Jun 9, 2007

KING LOUIE and the LOOSE DIAMONDS "Memphis Treet" CD

It says right on the back of the CD to file this under POWER POP and MEMPHIS GREASE. Well, I guess that's all there is to say, huh? Not with the likes of Jack Yarber, Harlan T. Bobo, That guy Chad who looks like Chris Shake and was in Kajun SS, Andrew Woodward of the Tearjerkers in the band, Jimbo Mathus pitching in a bit of guitar too AND Mr. Jim Dickinson doing the final mixing. I mean...DAMN! Ya know I'm gonna have some bit to say about the record.
Sure, it's greasy and has got it's share of powerpopness but leaving it just as that is like not sopping up all the left over gravy with a biscuit or two. Ya gotta savour all that flavor cuz it might be a spell before something of this kind of tastiness gets set on your plate again.

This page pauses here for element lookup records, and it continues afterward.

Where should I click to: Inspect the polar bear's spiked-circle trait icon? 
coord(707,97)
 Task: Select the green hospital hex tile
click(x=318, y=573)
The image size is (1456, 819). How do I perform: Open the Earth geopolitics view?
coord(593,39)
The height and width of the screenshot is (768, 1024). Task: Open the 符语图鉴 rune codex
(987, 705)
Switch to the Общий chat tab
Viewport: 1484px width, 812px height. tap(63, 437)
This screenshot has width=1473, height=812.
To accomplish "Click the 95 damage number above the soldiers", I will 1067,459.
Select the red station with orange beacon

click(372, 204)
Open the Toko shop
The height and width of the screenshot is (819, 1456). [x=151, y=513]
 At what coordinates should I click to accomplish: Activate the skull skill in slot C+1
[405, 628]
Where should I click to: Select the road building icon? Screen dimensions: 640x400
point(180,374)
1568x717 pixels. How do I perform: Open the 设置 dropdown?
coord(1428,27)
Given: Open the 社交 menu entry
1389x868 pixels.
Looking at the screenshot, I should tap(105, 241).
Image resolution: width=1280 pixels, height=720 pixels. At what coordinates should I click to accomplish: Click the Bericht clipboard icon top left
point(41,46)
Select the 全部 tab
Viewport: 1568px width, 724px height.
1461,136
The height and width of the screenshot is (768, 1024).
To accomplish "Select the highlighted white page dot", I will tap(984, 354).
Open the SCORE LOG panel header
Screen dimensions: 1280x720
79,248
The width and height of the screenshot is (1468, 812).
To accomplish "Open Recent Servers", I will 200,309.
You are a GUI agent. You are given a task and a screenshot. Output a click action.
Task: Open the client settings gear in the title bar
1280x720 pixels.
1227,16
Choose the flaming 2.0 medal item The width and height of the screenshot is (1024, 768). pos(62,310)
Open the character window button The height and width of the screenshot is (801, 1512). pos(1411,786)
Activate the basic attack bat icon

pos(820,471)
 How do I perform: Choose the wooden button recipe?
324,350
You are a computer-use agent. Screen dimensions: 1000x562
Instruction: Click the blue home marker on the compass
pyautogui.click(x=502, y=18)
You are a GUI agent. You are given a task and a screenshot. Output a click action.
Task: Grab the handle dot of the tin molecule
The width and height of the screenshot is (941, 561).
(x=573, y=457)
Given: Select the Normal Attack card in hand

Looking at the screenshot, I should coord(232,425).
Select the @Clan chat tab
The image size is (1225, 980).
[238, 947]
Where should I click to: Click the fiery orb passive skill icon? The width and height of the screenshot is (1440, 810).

The "powerpop" tag here shines it's brightest on disc's opener, the bouncy "Negative Contact (10-77)", a bit of the 'Sweet Jane" vibe going on in "Fire On The Sun" (Yeah, I know most wouldn't consider the Velvets a powerpop band but there's more than a few hooks and ideas off "Loaded" that I'm pretty sure inspired at least a few such bands. What's that old saying that not many people heard the Velvet Underground when they were around but the one's who did started their own band's afterwards" or something like that), and last but not least "Gypsy Switch" were Louie takes backs "Shattered" by the Exploding Hearts, restoring lyrics that weren't it it's better known version and making it sound like something from "Like Flies On Sherbert" yet somehow more together but just as disheveled. All of the songs above though do have a whole bunch of Memphis Grease. As a matter of fact I think the "File Under:" notation it should have gotten top billing over the "powerpop" mention. Be it the Tony Joe White gone trash picking groove of "Girl In The Holler", a pretty straight if stripped down and ragged take "Montage de L'Amour" (aka "Mountain Of Love." Yes, the song Johnny Rivers made famous), breezes blowing through the sugar cane field instrumentals, the high school dance weeper feeling of "Heart" or the almost E Street Band feeling (in a good way. You Bruce haters gotta realize there was some good shit before "Born In The USA") of "She's Losing Her Hair" these diamonds put a oily southern pop flavor in every song. The past few summer's Louie Bankston put's out something just as summer starting to happen and it always finds itself spending a good amount of time on my stereo. "Memphis Treet" will be no different.